On Tuesday the U.S. Supreme court declined to hear an appeal dealing with a Pennsylvania school district’s policy on which restrooms and locker rooms can be used by transgender students.
As reported by the Pennsylvania Capital-Star, the court’s decision keeps in place a lower court’s ruling upholding the district’s policy, which allows some transgender students to make the decision for themselves based on their gender identity rather than the sex they were assigned at birth.
The decision is being hailed as a victory for transgender rights and, in Pennsylvania, a victory for local governance on these issues.
From the Pennsylvania Capital-Star:
The legal dispute began when students of the Boyertown Area School District complained that their privacy was violated when transgender students were allowed to use locker rooms that aligned with their gender identities.
The U.S. Court of Appeals for the 3rd Circuit last July upheld the district’s policy, ruling that “the presence of transgender students in the locker and restrooms is no more offensive to constitutional or Pennsylvania law privacy interests than the presence of the other students who are not transgender.”
The 3rd Circuit warned that requiring transgender students to use single-user or birth sex-aligned facilities is its own form of discrimination.
“We’re happy the Supreme Court has recognized the lower court’s decision here,” said Gillian Branstetter, media relations manager at the National Center for Transgender Equality. “The lower court’s decision in this is a really strong endorsement of the need for protections for transgender students.”
The case has obvious resonances in North Carolina, where in 2016 Charlotte’s attempt to pass a non-discrimination policy involving transgender people and restrooms led the North Carolina General Assembly to pass the restrictive HB2. The law prevented local governments from passing such non-discrimination policies.

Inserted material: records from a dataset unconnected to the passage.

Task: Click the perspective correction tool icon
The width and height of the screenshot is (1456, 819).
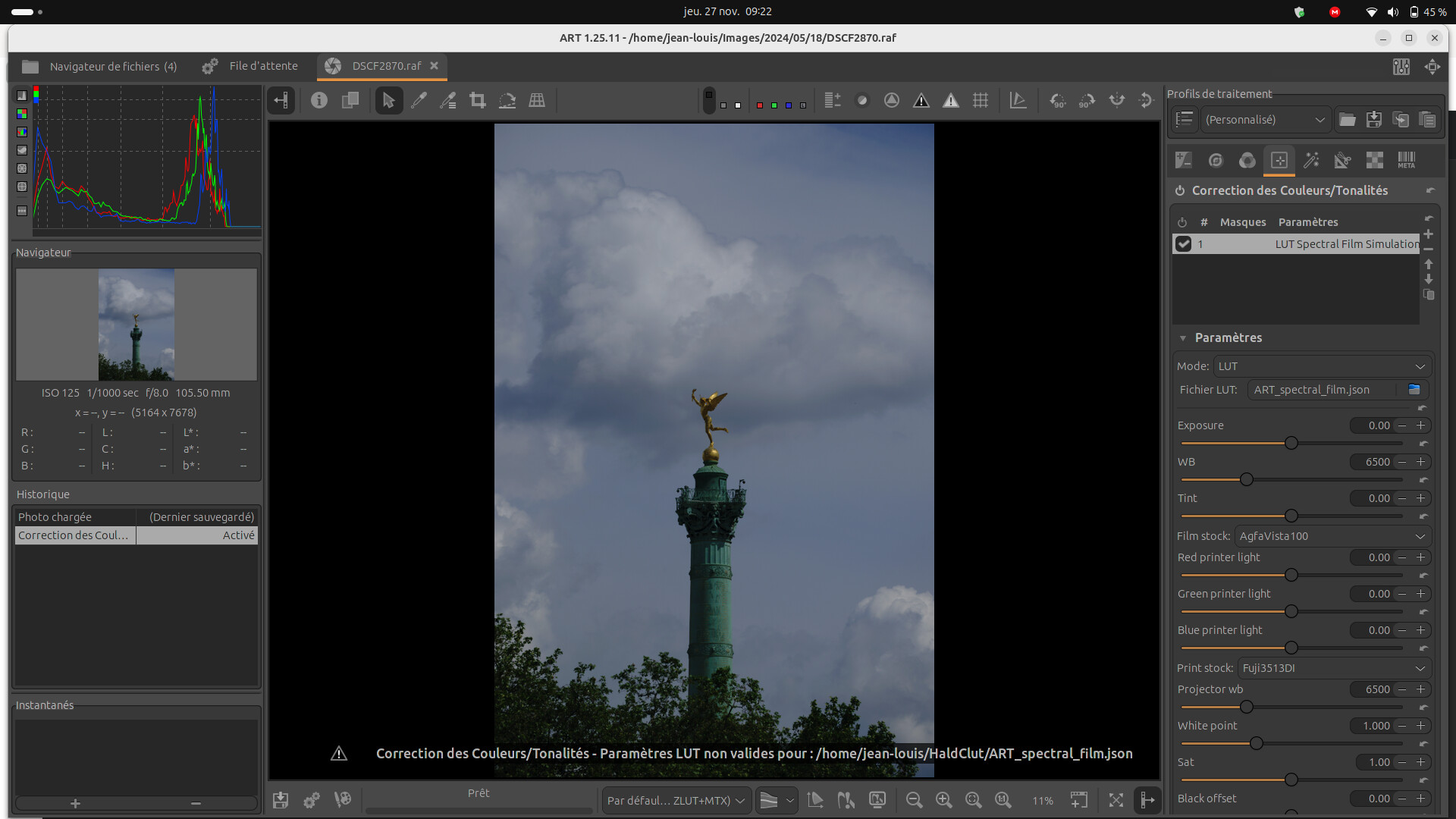Action: (x=537, y=100)
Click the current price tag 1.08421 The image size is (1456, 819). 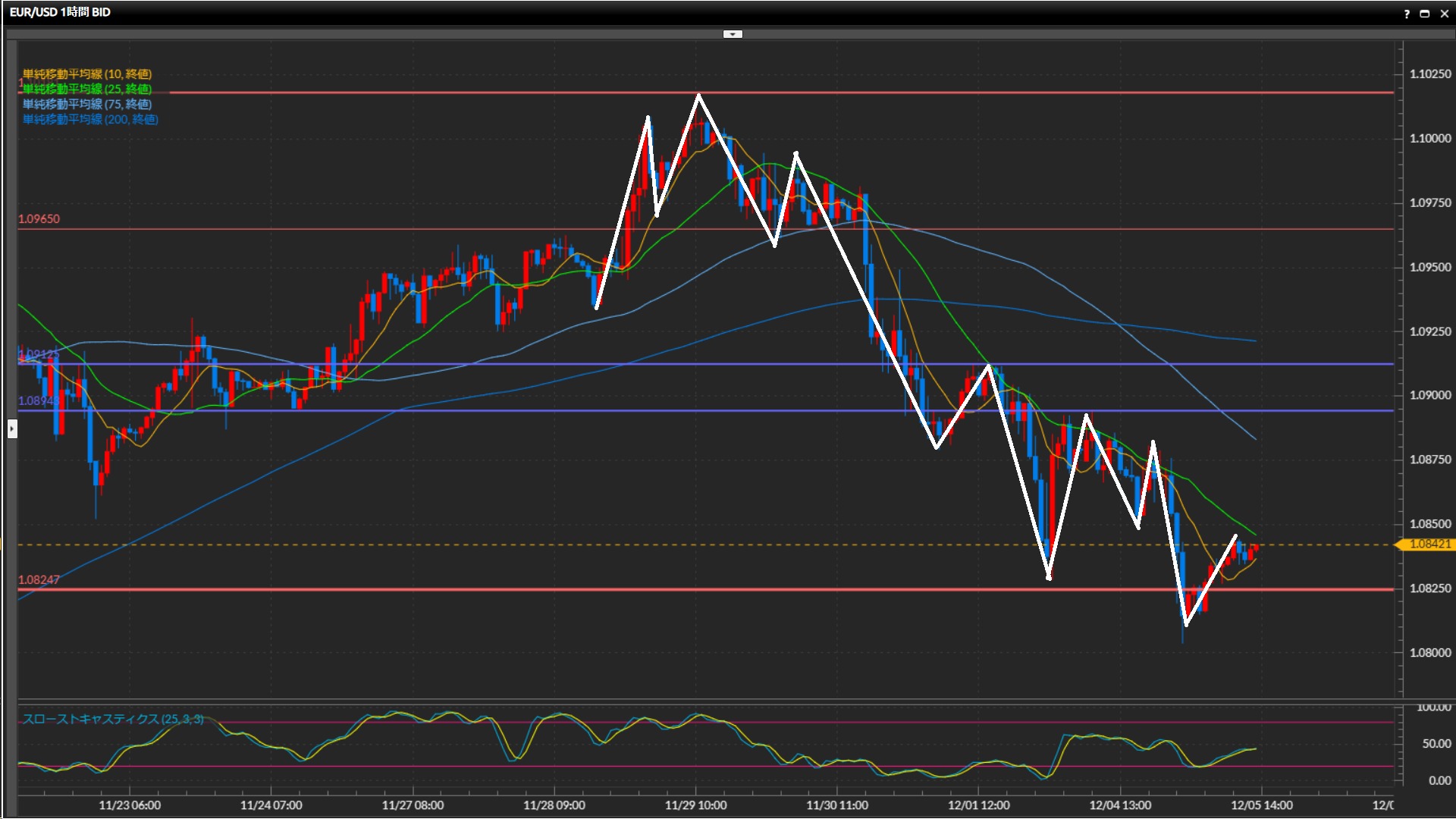(1429, 544)
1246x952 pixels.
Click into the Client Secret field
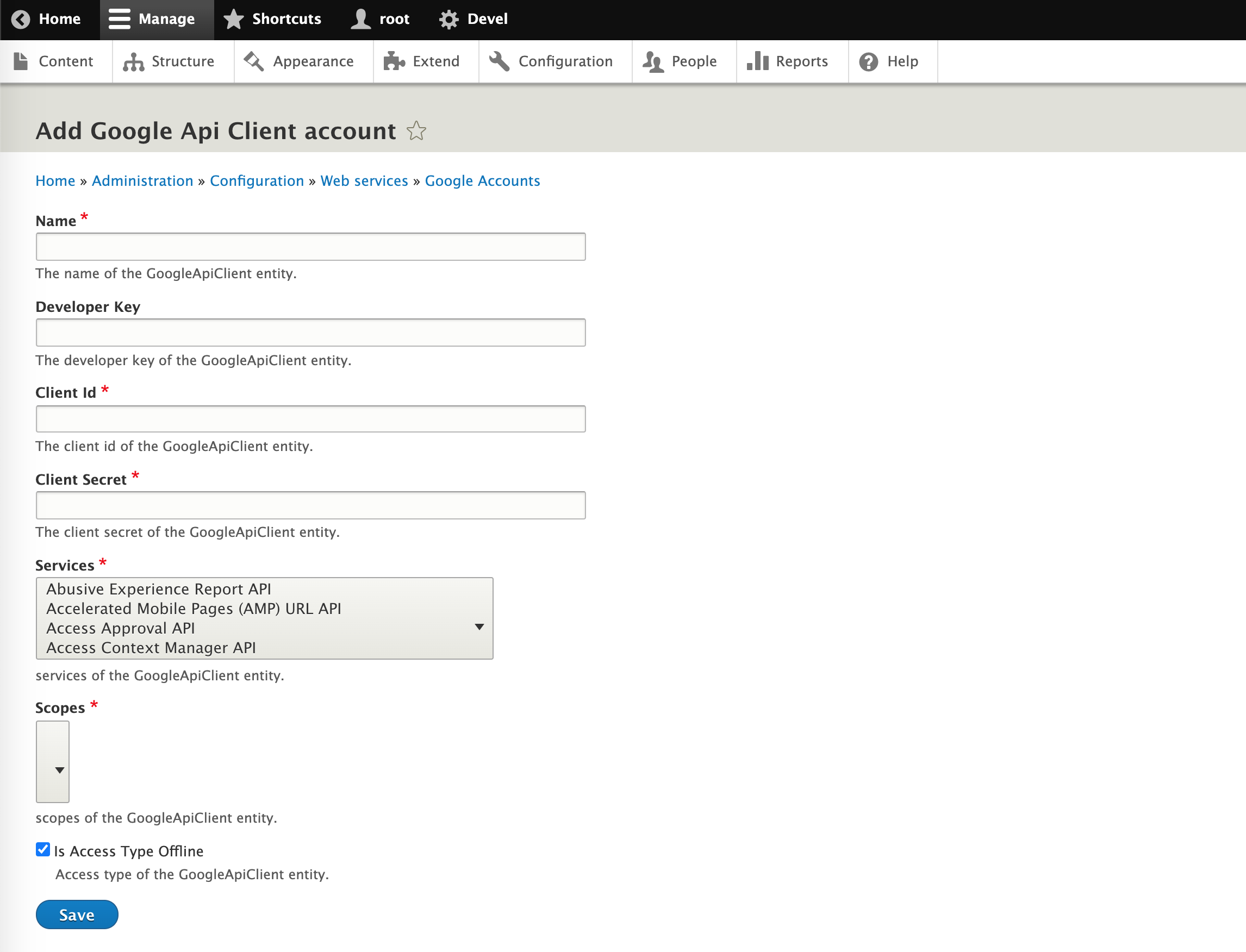tap(310, 505)
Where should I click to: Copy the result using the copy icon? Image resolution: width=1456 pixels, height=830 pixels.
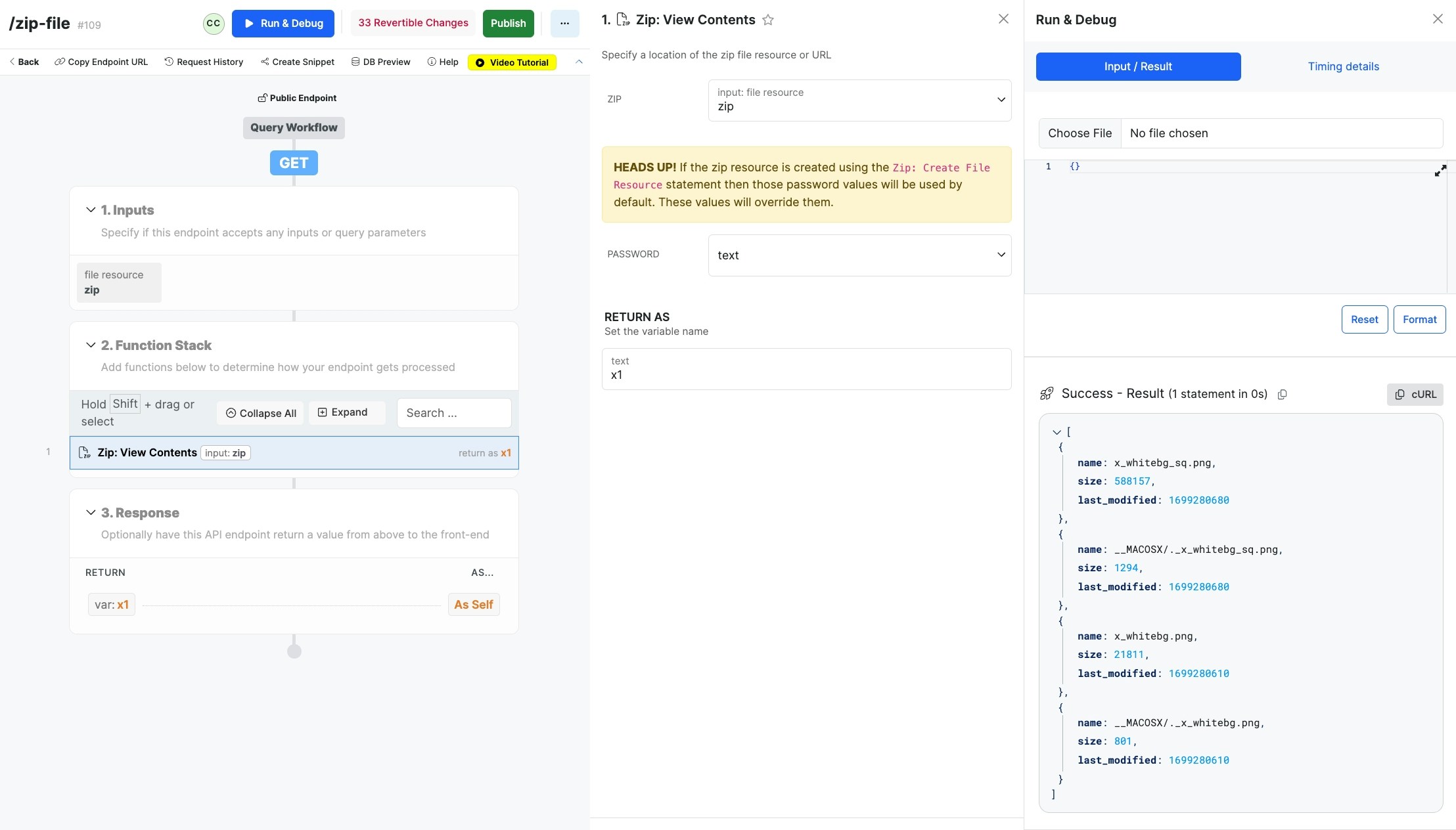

The legal and political battle over the law — and its successor, HB142 — continues. Bills fully repealing HB2 continue to be introduced but have not been given a hearing by the General Assembly’s Republican majority.
In an interview with Policy Watch earlier this year Chris Brook, then legal director of the ACLU of NC, spoke to the continued harm HB2/142 does to the state. Last month Brook became a judge on the North Carolina Supreme Court.
“What led Charlotte to adopt their discrimination ordinance is that those sorts of anti-discrimination ordinances are best practices in the 21st century,” Brook said. “The inverse of that is that saying that your state is going to discriminate against the LGBTQ community or make it harder for local protections to be adopted for the LGBTQ protections is a really good way of telling businesses that want to ensure they’re able to attract and retain the best talent, that they shouldn’t be resettling in North Carolina, they shouldn’t be bringing their jobs to North Carolina.”